EU AI Act to Enforce Synthetic Data for High-Risk Systems by 2025
Daily Brief

EU AI Act to Enforce Synthetic Data for High-Risk Systems by 2025

Cloud Security Alliance says the EU AI Act will require synthetic data for training high-risk AI systems once enforced. US states are also advancing AI pr…

daily-briefregulationprivacy

The Cloud Security Alliance (CSA) says the EU AI Act’s 2025 enforcement will raise the bar for how teams source and govern training data—specifically by pushing synthetic data use for high-risk systems. In parallel, US states are moving AI-focused privacy bills that emphasize transparency and accountability.

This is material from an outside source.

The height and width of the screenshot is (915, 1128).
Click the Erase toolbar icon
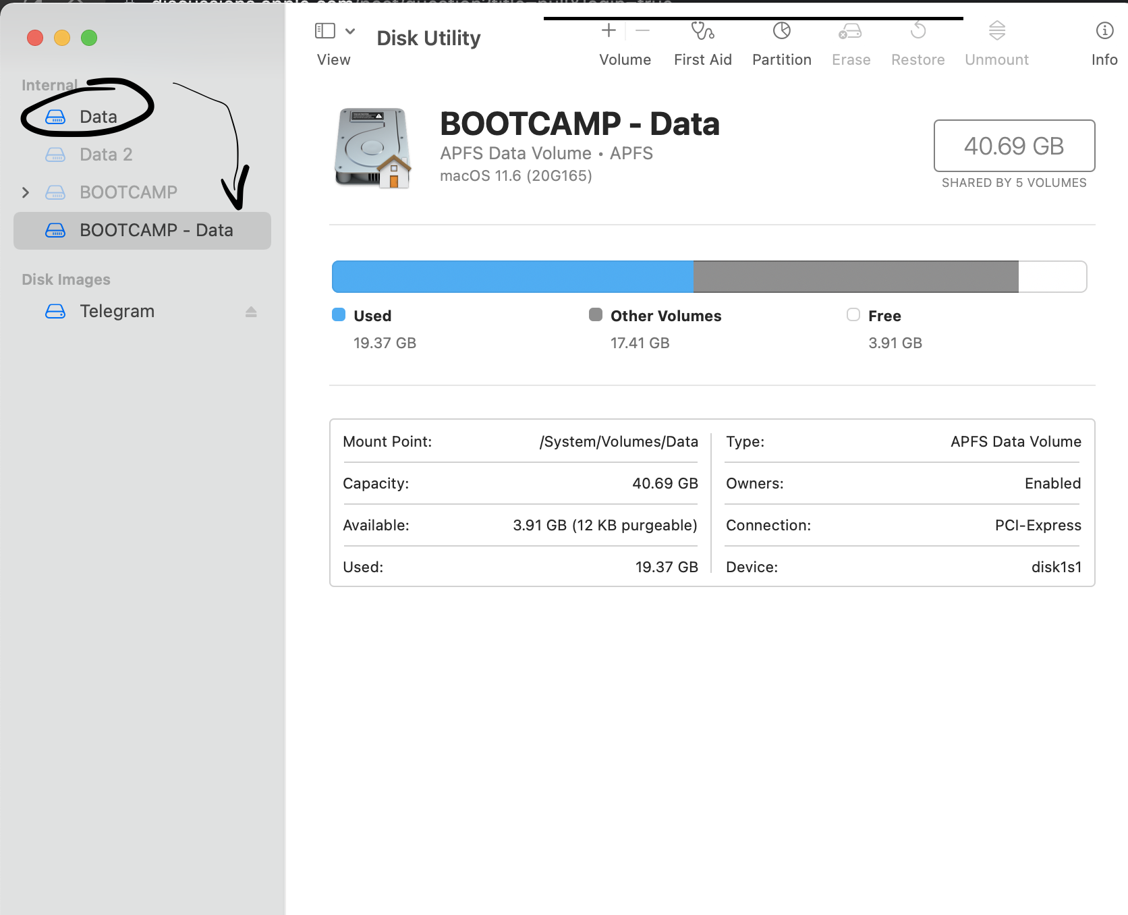tap(851, 40)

EU AI Act enforcement in 2025: synthetic data becomes a compliance lever for high-risk systems

The Cloud Security Alliance reports that the EU AI Act will be fully enforced in the second quarter of 2025, and frames the regulation as requiring the use of synthetic data for training high-risk AI systems. CSA positions this as a practical method to reduce privacy violations and mitigate bias in model development and deployment.

CSA also points to results from pilot programs, citing a 68% drop in privacy incidents when synthetic data was used. The same CSA write-up notes that US states are advancing AI privacy legislation—described as 14 new privacy bills with AI provisions—focused on transparency and accountability, adding compliance pressure outside the EU as well.

  • Data pipeline impact: If you ship or operate “high-risk” AI in the EU, synthetic data stops being an R&D nice-to-have and becomes part of your compliance story—meaning repeatable generation, documentation, and controls, not ad hoc datasets.
  • Validation becomes a deliverable: Teams will need to demonstrate that synthetic data is fit-for-purpose (utility, representativeness, bias characteristics) while also meeting privacy expectations—likely requiring standardized evaluation and audit trails.
  • Governance and ownership shift left: Privacy, security, and ML engineering will have to align on who signs off on synthetic generation methods, access controls, and downstream use restrictions—especially for high-risk workflows.
  • Multi-jurisdiction readiness: With US states introducing AI-related privacy bills emphasizing transparency/accountability, organizations should expect overlapping obligations and plan for evidence artifacts that travel across regimes.